TASK ITEM:
Search the records for the string "computer", then copy each line where it appears.

━━━━━━

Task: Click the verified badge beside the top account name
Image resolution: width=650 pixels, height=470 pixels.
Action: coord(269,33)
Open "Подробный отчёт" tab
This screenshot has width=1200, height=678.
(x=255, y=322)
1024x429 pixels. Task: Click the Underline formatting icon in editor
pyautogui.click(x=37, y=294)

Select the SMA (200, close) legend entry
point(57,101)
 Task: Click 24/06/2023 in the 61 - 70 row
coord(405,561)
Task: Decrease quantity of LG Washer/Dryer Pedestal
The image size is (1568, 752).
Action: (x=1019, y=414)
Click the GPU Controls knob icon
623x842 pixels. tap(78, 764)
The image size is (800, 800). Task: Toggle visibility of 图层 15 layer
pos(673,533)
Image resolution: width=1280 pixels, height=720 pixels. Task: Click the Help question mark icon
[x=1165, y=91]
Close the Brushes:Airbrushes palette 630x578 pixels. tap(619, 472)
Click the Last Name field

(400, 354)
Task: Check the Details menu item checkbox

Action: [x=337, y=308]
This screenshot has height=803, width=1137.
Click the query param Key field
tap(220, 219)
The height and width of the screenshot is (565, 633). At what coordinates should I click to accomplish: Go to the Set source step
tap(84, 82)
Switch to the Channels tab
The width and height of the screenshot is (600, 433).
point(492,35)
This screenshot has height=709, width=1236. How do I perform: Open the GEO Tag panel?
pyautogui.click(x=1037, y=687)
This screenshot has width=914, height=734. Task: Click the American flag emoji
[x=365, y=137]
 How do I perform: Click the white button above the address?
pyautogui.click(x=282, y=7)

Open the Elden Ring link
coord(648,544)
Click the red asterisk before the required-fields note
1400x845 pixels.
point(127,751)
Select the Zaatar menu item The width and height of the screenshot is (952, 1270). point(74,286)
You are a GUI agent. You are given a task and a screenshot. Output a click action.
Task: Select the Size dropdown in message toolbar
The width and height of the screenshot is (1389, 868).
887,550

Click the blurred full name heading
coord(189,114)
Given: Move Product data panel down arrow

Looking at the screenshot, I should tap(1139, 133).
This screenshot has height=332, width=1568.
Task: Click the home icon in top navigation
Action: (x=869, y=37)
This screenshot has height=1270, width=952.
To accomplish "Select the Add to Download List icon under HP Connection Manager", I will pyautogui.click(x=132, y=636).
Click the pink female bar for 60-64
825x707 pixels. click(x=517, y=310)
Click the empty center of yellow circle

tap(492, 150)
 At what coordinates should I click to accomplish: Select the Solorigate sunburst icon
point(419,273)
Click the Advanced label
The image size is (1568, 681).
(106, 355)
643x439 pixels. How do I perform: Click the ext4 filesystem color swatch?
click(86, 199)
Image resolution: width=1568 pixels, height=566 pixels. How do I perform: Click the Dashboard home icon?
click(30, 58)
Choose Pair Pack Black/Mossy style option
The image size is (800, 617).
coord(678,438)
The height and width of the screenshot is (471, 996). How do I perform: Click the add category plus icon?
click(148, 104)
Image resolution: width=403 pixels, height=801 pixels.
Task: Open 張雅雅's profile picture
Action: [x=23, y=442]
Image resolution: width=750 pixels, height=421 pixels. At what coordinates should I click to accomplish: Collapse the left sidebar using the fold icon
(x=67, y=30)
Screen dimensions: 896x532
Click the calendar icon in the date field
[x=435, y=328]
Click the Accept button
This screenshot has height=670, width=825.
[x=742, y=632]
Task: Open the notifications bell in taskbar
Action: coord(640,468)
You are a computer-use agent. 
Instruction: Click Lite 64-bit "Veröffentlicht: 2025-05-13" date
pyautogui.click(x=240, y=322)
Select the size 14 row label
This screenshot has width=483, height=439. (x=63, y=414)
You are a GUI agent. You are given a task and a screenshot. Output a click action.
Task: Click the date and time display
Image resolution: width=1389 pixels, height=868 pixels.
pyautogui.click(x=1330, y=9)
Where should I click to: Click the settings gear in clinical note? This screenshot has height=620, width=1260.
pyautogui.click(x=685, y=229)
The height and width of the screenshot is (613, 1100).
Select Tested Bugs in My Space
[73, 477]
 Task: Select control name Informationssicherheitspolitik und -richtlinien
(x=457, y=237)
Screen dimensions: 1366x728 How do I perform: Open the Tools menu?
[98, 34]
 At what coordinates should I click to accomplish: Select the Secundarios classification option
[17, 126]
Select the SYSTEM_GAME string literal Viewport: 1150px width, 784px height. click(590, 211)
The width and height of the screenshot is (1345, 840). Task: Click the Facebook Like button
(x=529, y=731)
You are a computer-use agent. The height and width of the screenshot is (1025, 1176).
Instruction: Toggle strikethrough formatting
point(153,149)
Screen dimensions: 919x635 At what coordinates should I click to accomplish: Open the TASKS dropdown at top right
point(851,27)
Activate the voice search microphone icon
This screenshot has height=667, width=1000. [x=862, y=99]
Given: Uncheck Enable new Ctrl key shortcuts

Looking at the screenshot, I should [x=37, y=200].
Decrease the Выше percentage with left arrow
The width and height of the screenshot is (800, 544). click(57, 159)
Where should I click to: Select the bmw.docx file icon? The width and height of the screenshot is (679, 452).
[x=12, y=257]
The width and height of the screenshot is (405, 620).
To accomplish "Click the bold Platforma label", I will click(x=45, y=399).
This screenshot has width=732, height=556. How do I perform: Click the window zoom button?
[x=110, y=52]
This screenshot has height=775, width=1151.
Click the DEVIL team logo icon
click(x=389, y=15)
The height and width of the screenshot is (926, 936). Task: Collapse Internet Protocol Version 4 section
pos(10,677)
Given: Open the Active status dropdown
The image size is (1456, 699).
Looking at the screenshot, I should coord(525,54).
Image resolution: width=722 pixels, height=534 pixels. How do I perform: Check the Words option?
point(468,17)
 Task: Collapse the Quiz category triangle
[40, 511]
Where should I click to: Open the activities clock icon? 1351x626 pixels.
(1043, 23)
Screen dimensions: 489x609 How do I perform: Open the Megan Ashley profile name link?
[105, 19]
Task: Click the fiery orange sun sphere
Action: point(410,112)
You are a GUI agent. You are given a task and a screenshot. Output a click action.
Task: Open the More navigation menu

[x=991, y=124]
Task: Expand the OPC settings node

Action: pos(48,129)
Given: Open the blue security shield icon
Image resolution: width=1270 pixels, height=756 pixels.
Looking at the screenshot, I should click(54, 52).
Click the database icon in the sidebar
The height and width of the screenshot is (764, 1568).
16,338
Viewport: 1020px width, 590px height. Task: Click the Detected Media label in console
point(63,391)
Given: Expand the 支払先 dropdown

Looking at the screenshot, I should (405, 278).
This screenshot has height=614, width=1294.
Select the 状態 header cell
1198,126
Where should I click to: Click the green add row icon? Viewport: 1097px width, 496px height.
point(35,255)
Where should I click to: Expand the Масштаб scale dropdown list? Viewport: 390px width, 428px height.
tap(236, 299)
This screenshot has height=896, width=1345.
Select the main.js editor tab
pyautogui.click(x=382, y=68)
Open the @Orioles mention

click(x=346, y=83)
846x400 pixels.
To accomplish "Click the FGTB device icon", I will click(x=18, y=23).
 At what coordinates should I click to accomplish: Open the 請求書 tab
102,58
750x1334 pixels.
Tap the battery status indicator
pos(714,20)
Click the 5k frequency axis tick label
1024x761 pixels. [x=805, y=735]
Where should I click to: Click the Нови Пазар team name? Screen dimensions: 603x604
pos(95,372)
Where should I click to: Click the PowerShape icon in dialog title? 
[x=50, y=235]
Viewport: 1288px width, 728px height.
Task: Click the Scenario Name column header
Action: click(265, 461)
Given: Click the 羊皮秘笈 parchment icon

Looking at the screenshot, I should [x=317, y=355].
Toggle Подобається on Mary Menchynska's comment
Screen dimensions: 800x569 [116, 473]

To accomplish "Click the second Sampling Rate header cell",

━━━━━━

RESULT FOR THIS EXERCISE:
You are a computer-use agent. 
You are a computer-use agent. The height and width of the screenshot is (1025, 1176).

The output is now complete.